La Cigale et la Fourmi (Hippolyte Raynal)/4
Scène IV
Fille et sœur de bohémiens,[1]
Dieu m’a faite bohémienne.
Les plus grands trésors sont miens,
Car toute espérance est mienne.
Noble et puissant damoiseau
Souvent me guette au passage ;
Mais, pour me conserver sage,
J’ai la peur du filet et l’aile de l’oiseau.
REBECCA, regardant à la dérobée son neveu, qui écoute, la bouche pleine et béante. (À demi-voix.)

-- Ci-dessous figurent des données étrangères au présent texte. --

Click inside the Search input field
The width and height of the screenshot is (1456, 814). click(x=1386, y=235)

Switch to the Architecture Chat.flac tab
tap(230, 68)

Cet exemple à quelqu’un profitera, j’espère ;
Autrement, un beau jour, les deux feront la paire.
Ai-je parfois de l’argent ?
De mes doigts il coule et tombe :
Le Crésus et l’indigent
N’emportent rien dans la tombe.
Bannissons l’humanité
Du triste monde où nous sommes.
Que restera-t-il aux hommes ?
Le sage vous l’a dit : Vanité ! vanité !
REBECCA, d’un accent plein d’amertume.
À votre place, moi, je serais fort chagrine.
ZINGARINE, avec hésitation.
Et pourquoi, s’il vous plaît, le serait Zingarine ?
(Presque douloureusement :)
Savez-vous où le sort a placé mon berceau ?
Sous un palmier perdu qui vivait d’un ruisseau :
De mon destin futur mystérieux emblème.
Ne pouvant, comme moi, subsister par lui-même,
Nous sommes tous les deux destinés à périr
Le jour où l’eau du ciel pour nous doit se tarir !
De cinq frères à moi promenant la séquelle,
Ma mère et son époux, tout aussi pauvre qu’elle,
Des confins de l’Égypte au Caire étant venus,
Devaient chercher la vie à six enfants tout nus.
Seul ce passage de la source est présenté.